Most workers stop looking for new jobs: ADB
Ninety percent of Vietnamese who lost their jobs in Q3 stopped looking for new employment, more than other Southeast Asian nations, a study found.
Workers who lost their jobs work as farmers to make a living in HCMC's Thu Duc City, September 2021. Photo by VnExpress/Quynh Tran
The ratio in Indonesia is 60 percent and Malaysia 40 percent, according to a report by Asian Development Bank (ADB).
It used data from the General Statistics Office that shows 4.4 percent of the working population, or 1.8 million people, lost their jobs in the third quarter, up 620,000 year-on-year.
Among them, 90 percent exited the workforce, it stated.
The bank, however, could not approach these individual workers to clarify their issues.

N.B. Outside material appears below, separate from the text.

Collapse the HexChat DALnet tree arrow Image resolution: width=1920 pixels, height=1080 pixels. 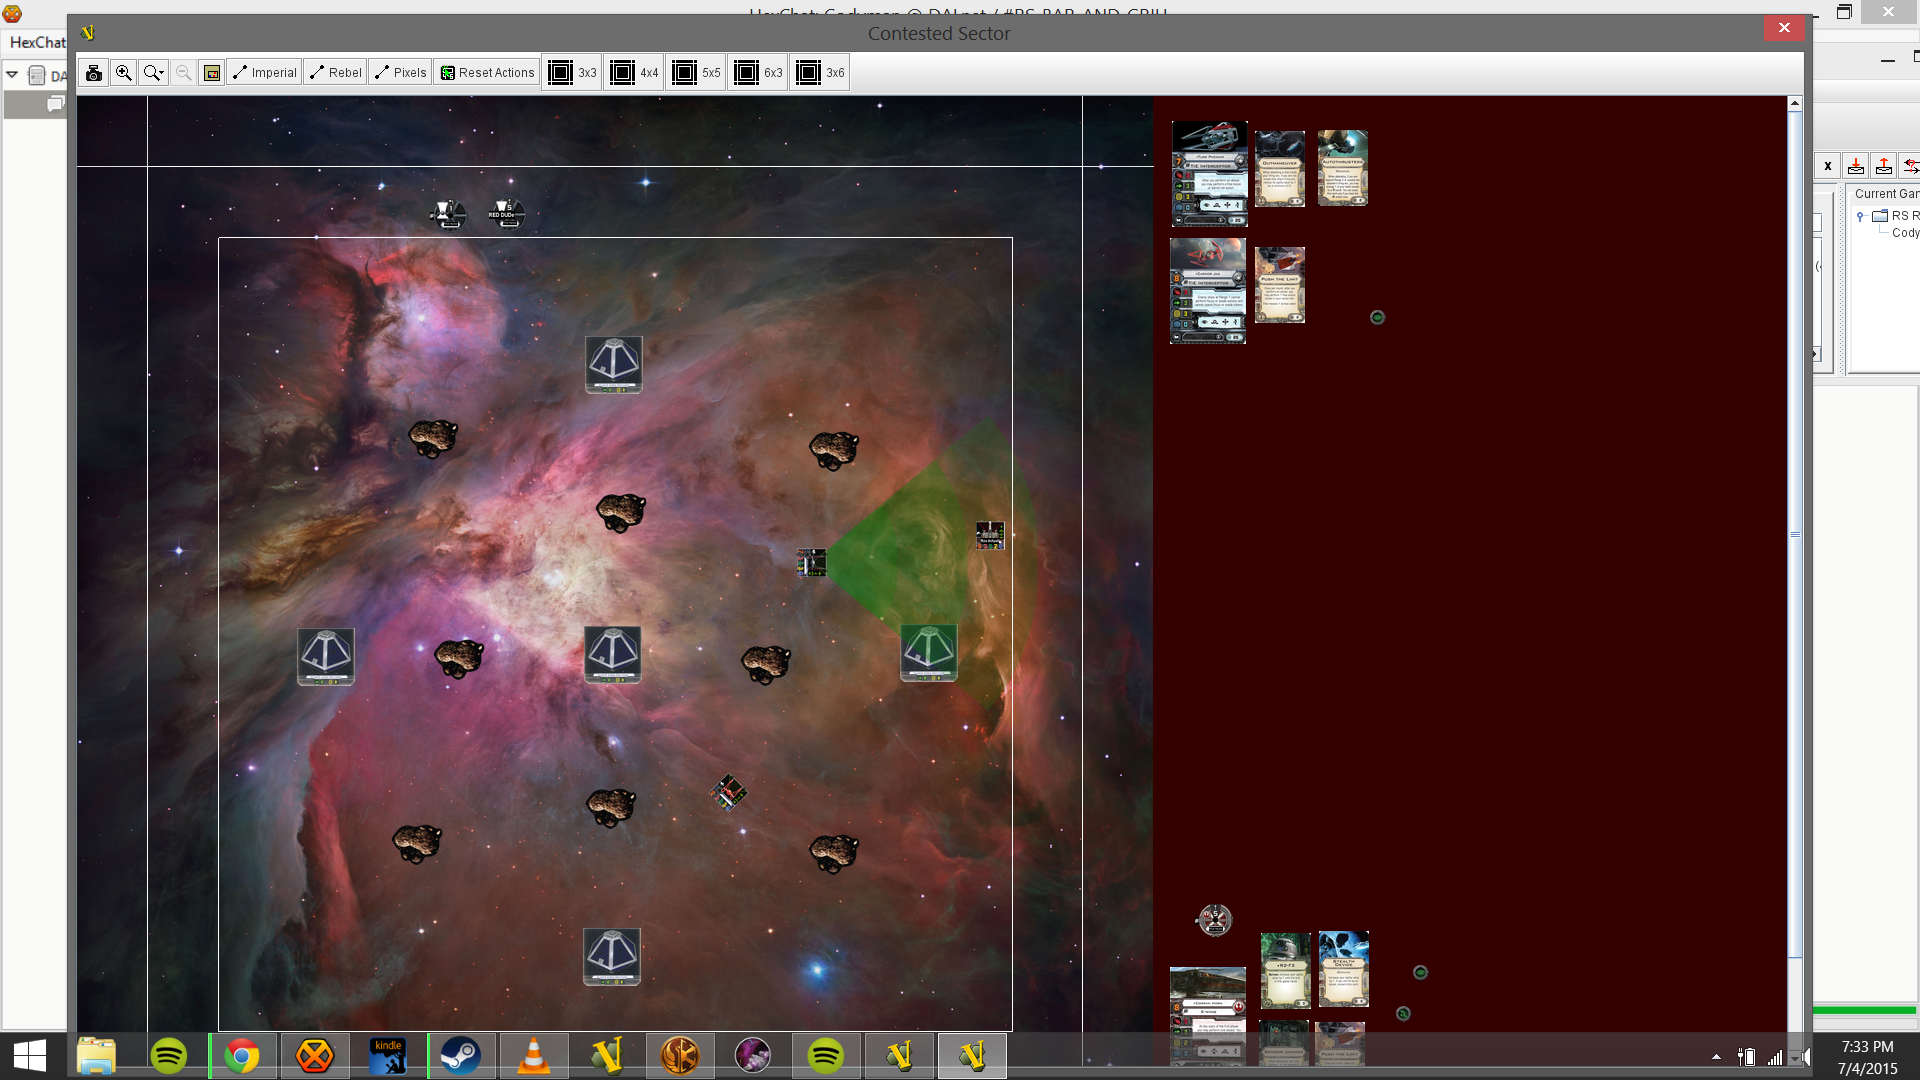[12, 75]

A survey in October by VnExpress and Private Sector Development Committee found 53 percent of workers were still unemployed at the time.
Forty one percent of them could not find a suitable new job, stated the survey, which polled over 8,800 people.
More than half, 55 percent, were not able to say when they would start looking for a job.
ADB said the negative impacts of the pandemic and prolonged social distancing have forced factories to suspend operation, forcing many into unemployment. Workers have also seen their incomes drop.
Informal workers, who are overrepresented among the region’s poor and near-poor workers, were particularly vulnerable to the crisis since they have limited job security and social protection.
The region’s 10 million migrant workers were also hit by the restrictions on travel and mobility, because they often don’t have job security or access to health and welfare systems in their host countries.